I was witness to Brisebois' dedication to being Montreal Canadiens player, upon the occasion of the first Habs Inside Out Habs fan summit in October 2007. Brisebois had been a controvercial resigning of the club that summer, with as many fans wondering why he'd return to Montreal as those who wondered why the team would ask him back. Lots of ink was spilled detailing that for Brisebois, playing hockey for the Canadiens was the only thing that mattered to him.

Truly, it was a noggin scratcher as to why he would return to the scene where he had been so despised in his previous incarnation.

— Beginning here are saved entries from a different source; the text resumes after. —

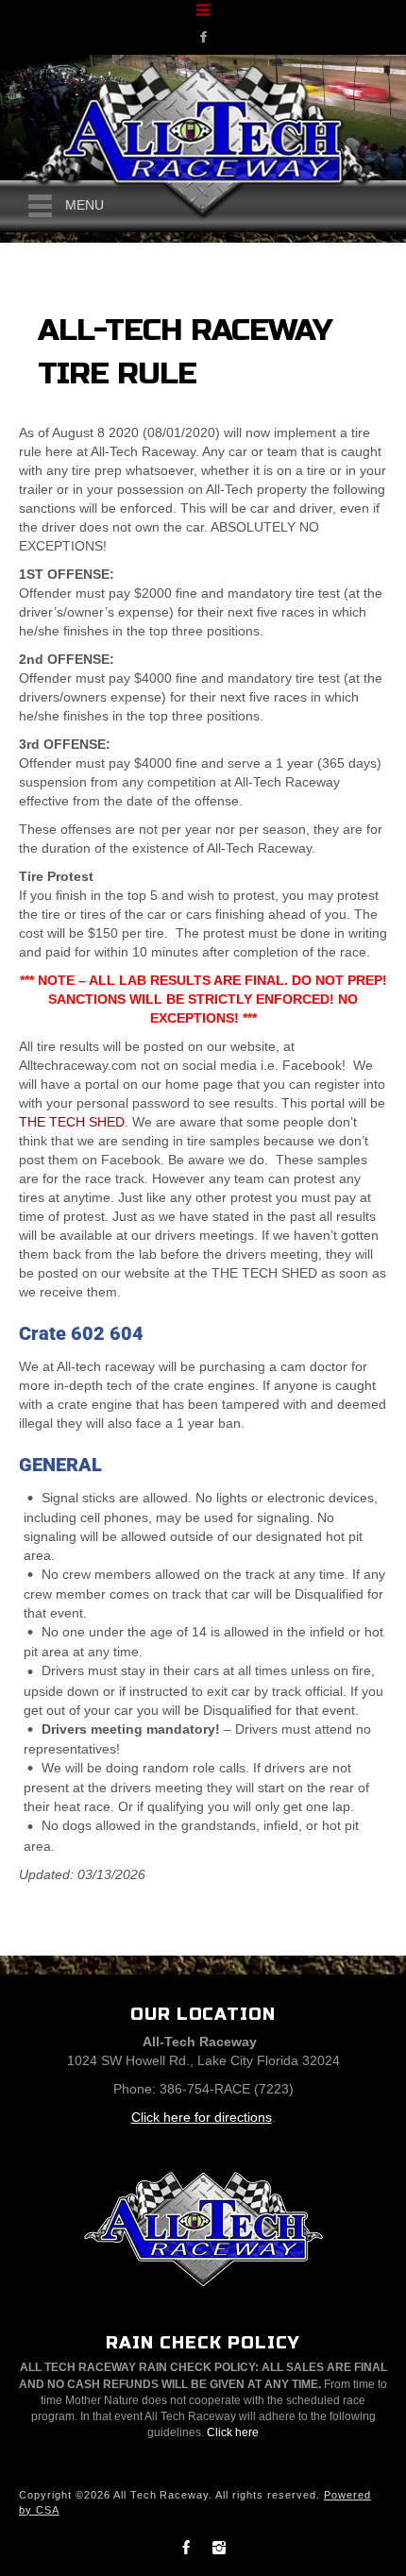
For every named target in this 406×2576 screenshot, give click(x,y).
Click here (233, 2432)
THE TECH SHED (72, 1121)
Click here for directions (201, 2117)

That fact was evident that October day. As our group was being prepared for a Gazette photo shoot, Brisebois made his way into the Bell Centre behind us. It disrupted the whole shoot for a spell, as everyone turned to catch a glimpse of him so close to the main east side doors.

Brisebois was nattily attired in a long black trenchcoat, strolling by as we all shouted out his name. The Gazette photographer had quite the task keeping us camera focused, as we all turned to look between being posed for shots.

As Brisebois was passing throught the backdrop of our shoot, we needed to wait as he stopped to sign autographs with a pen at the ready, pose for pictures with fans, and kindly chat with those who stopped to greet him. The destraction that Brisebois was to our shoot lasted a good five minutes, and from where I stood, I never saw his huge grin leave his face.

Now I've imagined myself in the skate laces of many a great Montreal Canadiens player in my 46 years, but never have I seen it more respectfully exemplified than I did that day, as Brisebois paused to mingle with fans of the team.

You had to see how happy he looked to truly appreciate the moment.

I gather that with my hockey skills, had I ever been fortunate enough to walk in such shoes, slide in such skate strides, I'd have killed to live every single day, and then just one more, to be a member of the Montreal Canadiens.

I'd take the darts and slingshots of critics, the boos of boobirds, and all the wrath I could handle to keep on living that one extra day, to help the team I held so warmly in my heart get closer to where it was headed.

In his one thousandth NHL game, Brisebois might just embody and represent the common fan in a lot of us. Seeing it that way, booing him would feel like booing myself.

Now, score that shootout winner in Atlanta, Patrice!